Suppose an array sorted in ascending order is rotated at some pivot unknown to you beforehand.
(i.e., [0,1,2,4,5,6,7] might become [4,5,6,7,0,1,2]).
You are given a target value to search. If found in the array return its index, otherwise return -1.
You may assume no duplicate exists in the array.
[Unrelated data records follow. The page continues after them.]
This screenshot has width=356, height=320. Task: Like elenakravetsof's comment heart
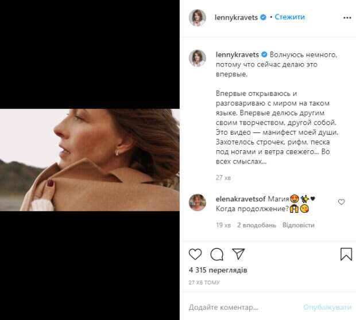click(x=342, y=202)
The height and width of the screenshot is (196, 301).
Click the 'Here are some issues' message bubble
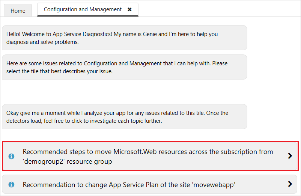click(124, 67)
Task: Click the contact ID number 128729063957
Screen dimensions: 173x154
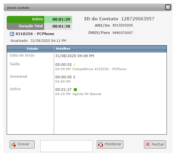Action: pyautogui.click(x=138, y=19)
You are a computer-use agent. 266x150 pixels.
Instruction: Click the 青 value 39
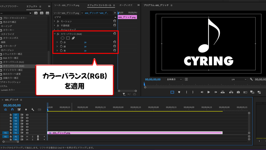[x=85, y=51]
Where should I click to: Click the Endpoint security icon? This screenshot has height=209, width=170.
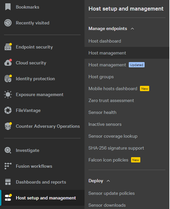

Your algorithm's runtime complexity must be in the order of O(log n).
Example 1:
Input: nums = [4,5,6,7,0,1,2], target = 0
Output: 4
Example 2:
Input: nums = [4,5,6,7,0,1,2], target = 3 Output: -1
比较笨的办法, 既然数组被旋转了,找出在哪里旋转的就好.接着就是普通的二分查找,使用stl自带的binary_search也可以.
但是本题有一个test case是 [1,3] 3 ???? 这压根没有旋转啊. 所以需要额外一个判断.
class Solution { public: int findMax(vector<int> &nums) { int l=0,r=nums.size()-1,m; while(l<=r) { m=(l+r)/2; if(nums[l]<nums[m]) l=m; else if(nums[l]==nums[m]) break; else r=m-1; } return nums[r]>=nums[l]? r:l; } int bs(vector<int> &nums, int l, int r, int t) { int m; while(l<=r) { m=(l+r)/2; if(nums[m]<t) l=m+1; else if(t<nums[m]) r=m-1; else return m; } return -1; } int search(vector<int>& nums, int target) { if(nums.empty())return -1; if(1==nums.size())return nums[0]==target?0:-1; int n=nums.back()>=nums[0]? nums.size()-1:findMax(nums);if(target>=nums[0]) return bs(nums,0,n,target); else return bs(nums,n+1,nums.size()-1,target); } };